▶ **TASK PROMPT**
The listing below holds a line with "Instruction: Select the Fourth Place text box" and a line with "The width and height of the screenshot is (613, 460).". Reproduce those two lines exactly, plus everything between them.

▶ **GIVEN RECORDS**
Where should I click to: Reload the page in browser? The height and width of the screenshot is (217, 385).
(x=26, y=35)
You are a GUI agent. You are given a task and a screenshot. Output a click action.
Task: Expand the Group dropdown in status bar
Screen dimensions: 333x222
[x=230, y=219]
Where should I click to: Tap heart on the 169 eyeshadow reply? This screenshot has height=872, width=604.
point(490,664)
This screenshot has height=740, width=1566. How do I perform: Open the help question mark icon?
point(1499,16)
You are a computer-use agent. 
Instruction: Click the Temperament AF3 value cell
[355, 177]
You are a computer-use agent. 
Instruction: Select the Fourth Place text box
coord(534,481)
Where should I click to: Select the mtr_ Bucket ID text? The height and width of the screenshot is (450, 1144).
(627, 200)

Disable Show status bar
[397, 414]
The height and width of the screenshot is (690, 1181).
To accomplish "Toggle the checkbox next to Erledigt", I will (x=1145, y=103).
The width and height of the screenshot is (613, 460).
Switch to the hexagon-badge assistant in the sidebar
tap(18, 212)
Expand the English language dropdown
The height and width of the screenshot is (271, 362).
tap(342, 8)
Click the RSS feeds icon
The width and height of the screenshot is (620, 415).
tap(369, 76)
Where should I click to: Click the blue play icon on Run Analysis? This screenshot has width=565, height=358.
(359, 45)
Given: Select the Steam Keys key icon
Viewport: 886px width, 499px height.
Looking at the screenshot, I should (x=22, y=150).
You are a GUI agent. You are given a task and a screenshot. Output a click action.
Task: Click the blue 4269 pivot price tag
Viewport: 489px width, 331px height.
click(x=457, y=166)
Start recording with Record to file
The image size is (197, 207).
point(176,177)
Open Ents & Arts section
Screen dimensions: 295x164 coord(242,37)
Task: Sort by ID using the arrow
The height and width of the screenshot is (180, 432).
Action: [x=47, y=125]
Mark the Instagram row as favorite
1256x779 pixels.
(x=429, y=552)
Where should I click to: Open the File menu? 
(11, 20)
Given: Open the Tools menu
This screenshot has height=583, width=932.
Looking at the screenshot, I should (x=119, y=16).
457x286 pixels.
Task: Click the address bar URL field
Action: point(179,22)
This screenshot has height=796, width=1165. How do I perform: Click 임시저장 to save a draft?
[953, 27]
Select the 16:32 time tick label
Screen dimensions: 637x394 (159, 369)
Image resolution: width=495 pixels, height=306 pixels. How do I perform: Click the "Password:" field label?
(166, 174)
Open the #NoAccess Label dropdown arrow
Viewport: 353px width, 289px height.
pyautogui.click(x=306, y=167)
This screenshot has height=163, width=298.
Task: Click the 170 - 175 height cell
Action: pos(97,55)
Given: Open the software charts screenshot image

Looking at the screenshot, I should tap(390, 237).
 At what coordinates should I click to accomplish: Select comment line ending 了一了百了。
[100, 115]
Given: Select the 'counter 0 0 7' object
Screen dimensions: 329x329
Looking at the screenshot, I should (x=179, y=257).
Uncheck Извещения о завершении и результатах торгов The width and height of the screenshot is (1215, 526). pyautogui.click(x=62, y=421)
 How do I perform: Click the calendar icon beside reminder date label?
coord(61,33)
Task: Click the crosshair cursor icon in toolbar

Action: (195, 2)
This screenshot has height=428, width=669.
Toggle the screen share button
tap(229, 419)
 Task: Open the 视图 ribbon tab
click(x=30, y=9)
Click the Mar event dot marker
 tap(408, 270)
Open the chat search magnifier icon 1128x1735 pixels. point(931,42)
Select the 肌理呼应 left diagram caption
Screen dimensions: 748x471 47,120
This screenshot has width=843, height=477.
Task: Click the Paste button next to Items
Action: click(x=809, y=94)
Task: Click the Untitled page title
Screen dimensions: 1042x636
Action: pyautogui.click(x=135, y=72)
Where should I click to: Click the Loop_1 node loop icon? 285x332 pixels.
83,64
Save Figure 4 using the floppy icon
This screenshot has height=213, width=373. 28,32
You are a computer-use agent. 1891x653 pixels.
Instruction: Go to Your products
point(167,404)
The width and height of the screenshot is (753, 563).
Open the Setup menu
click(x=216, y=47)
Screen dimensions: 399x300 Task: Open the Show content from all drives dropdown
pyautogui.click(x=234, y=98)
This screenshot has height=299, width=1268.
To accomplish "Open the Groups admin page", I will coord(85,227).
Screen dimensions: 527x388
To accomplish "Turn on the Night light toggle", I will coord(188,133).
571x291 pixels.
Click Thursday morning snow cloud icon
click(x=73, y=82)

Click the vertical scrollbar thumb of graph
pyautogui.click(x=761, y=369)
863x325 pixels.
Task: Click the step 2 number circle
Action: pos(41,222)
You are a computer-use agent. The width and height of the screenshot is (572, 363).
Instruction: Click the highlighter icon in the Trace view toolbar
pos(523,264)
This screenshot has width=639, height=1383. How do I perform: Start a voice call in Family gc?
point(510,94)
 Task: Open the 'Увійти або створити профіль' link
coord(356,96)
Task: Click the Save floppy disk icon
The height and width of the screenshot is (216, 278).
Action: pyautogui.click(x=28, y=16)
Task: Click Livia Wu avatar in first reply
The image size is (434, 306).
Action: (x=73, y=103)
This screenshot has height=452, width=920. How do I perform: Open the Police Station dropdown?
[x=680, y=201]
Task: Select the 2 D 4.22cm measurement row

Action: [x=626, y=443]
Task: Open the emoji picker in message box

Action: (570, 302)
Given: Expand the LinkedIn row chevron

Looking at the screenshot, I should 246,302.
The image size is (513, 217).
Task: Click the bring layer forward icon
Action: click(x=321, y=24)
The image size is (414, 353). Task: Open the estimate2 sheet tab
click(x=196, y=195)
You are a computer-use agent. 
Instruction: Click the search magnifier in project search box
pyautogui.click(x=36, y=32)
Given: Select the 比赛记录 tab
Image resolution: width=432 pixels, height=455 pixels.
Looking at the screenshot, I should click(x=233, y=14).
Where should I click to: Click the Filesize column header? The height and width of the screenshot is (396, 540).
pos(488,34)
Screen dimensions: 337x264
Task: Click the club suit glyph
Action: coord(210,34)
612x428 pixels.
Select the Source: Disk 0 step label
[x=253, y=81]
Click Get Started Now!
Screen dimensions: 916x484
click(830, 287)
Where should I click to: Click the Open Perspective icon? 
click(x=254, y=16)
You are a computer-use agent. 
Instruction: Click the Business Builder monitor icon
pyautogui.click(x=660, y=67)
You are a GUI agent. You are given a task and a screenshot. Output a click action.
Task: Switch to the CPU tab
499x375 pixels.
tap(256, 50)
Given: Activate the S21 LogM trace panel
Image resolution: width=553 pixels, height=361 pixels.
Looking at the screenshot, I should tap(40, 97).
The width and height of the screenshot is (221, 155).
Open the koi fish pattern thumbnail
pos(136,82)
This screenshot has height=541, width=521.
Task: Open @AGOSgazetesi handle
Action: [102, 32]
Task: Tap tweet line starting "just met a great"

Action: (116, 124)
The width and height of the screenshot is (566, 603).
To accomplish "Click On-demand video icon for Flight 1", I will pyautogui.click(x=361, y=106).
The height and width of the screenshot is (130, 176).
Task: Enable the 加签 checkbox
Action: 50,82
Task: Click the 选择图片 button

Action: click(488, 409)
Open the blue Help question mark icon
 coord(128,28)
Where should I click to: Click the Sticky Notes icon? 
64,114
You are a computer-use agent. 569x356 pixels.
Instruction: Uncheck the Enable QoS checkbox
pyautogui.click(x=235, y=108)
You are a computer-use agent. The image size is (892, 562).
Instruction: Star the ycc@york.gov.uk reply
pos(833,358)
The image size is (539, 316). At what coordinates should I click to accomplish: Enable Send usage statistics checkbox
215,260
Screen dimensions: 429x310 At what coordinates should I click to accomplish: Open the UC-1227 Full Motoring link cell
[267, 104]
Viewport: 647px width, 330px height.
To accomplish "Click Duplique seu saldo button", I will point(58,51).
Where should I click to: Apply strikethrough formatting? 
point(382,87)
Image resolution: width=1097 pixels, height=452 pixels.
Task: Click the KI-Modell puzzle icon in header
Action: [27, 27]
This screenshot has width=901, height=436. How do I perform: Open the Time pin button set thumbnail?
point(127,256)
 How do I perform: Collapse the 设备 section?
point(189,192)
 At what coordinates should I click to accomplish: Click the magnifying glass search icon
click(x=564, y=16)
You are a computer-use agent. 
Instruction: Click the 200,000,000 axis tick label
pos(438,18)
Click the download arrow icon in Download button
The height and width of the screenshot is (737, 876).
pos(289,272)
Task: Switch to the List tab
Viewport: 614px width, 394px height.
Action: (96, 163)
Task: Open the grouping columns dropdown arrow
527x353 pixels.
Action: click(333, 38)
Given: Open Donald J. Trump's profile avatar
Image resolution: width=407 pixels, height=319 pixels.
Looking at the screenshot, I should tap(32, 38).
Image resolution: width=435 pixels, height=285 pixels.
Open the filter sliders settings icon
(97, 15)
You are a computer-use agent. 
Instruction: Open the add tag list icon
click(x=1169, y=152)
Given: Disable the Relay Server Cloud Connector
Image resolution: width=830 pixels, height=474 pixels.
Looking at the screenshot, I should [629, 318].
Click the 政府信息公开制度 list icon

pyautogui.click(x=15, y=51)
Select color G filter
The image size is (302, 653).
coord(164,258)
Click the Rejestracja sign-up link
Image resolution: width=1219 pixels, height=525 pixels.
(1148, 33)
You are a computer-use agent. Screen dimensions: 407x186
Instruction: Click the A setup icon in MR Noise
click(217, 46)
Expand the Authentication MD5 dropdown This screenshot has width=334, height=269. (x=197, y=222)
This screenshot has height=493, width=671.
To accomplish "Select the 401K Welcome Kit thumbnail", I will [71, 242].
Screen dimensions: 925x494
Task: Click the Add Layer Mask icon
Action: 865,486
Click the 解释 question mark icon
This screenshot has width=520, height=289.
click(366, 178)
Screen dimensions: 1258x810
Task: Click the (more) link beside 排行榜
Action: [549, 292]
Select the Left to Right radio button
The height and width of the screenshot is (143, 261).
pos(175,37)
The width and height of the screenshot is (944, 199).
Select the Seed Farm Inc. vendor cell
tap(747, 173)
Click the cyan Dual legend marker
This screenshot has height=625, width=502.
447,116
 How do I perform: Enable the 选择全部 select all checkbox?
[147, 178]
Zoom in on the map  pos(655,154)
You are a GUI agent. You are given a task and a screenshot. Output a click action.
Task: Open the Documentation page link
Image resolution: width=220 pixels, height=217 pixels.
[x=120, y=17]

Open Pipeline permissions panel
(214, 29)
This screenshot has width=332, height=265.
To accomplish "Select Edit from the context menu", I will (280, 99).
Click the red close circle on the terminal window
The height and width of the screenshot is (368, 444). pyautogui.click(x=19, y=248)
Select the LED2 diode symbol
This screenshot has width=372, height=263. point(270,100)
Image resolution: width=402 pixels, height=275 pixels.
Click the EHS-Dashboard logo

▶ **EXERCISE OUTPUT**
Instruction: Select the Fourth Place text box
coord(534,481)
Where should I click to: Select the mtr_ Bucket ID text? The height and width of the screenshot is (450, 1144).
(627, 200)

Disable Show status bar
[397, 414]
The height and width of the screenshot is (690, 1181).
To accomplish "Toggle the checkbox next to Erledigt", I will (x=1145, y=103).
The width and height of the screenshot is (613, 460).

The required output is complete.